The Requirements of a Distributed Database
To support a distributed application, you need distribution at the database layer. Multiple databases on a specific node must be able to replicate to other nodes throughout your cluster.
You can also have a cluster that replicates itself to other clusters throughout your entire database system. A node in a data cluster in the eastern United States needs to replicate itself to a node in Central Europe or South Asia. This gives you high availability and the ability to minimize latency to every user connecting to you from everywhere in the world.
Gossip Protocol is how your distributed database manages the traffic of several nodes taking in data all at once. When several nodes are taking data all at the same time, the right protocol answers who is the one managing the traffic? What happens when that node goes offline? What happens when it goes offline and suddenly comes back?
All of these are important issues that must be resolved at every moment to keep your cluster running at all times.
A Master-Master setup is vital to a distributed network. A master-slave cluster is too “monolithic”, because in the end all transactions have to go through one master node for final persistence. A master-master setup means you can read and write data locally, minimizing your latency and reaping the true gains a distributed system is designed to offer.

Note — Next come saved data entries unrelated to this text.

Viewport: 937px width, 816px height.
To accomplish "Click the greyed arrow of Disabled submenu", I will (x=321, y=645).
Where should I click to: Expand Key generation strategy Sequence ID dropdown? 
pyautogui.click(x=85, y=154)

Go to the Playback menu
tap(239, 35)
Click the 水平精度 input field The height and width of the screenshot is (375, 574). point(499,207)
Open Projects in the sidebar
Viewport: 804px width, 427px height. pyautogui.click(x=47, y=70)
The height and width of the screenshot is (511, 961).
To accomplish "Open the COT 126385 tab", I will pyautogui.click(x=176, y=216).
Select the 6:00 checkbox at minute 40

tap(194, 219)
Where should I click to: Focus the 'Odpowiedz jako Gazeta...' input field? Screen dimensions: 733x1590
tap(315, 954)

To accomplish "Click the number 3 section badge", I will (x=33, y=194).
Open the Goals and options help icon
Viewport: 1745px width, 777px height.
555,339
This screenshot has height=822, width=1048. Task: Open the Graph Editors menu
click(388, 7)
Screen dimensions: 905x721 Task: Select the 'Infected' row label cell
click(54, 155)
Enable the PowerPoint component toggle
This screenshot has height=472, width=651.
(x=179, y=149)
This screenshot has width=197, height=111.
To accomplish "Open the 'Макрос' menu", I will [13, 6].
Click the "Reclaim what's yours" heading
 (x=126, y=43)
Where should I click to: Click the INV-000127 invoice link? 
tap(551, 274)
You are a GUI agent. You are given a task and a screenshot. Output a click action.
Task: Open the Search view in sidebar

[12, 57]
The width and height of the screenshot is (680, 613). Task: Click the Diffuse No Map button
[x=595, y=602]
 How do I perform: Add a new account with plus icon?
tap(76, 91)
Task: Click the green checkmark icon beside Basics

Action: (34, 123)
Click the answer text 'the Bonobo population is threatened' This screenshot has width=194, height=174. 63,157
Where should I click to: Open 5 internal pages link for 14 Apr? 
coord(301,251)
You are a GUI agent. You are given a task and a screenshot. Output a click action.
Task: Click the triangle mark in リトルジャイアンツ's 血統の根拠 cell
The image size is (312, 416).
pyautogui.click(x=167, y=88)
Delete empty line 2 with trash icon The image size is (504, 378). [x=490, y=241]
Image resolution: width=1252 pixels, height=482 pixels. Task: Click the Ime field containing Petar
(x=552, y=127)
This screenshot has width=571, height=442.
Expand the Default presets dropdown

Another must have for a master-master cluster is that your database can run, even when nodes go offline. If you have a critical system like an application used in a hospital, your systems have to keep running even if you lose connectivity. RavenDB’s master-master cluster keeps working even if it is offline. A node will continue to accept data at its local location, updating the rest of the cluster once connectivity is restored.
Assignment failover. When a node goes down, its backup tasks are redistributed to nodes still in operation. Backups are one of the tasks that will keep going continually. Maintain equal distribution of tasks among all nodes keeps performance robust.
Clusterwide ACID is another feature that is part of an effective distributed database system. Not only do you have ACID across multiple documents, you can also extend that data integrity to all the nodes throughout your database cluster.
Conflict resolution. The good news is that data conflicts are literally one in a million transactions. But at current CPU speeds, this one in a million happens 300 times per second. Your distributed database must be able to handle these conflicts automatically so you don’t have to manually settle 18,000 issues every minute.
External Replication. ETL lets you ferry your own data from nodes in New York to nodes in London and Tokyo. You can share data over multiple clusters to reduce latency and boost performance for everyone.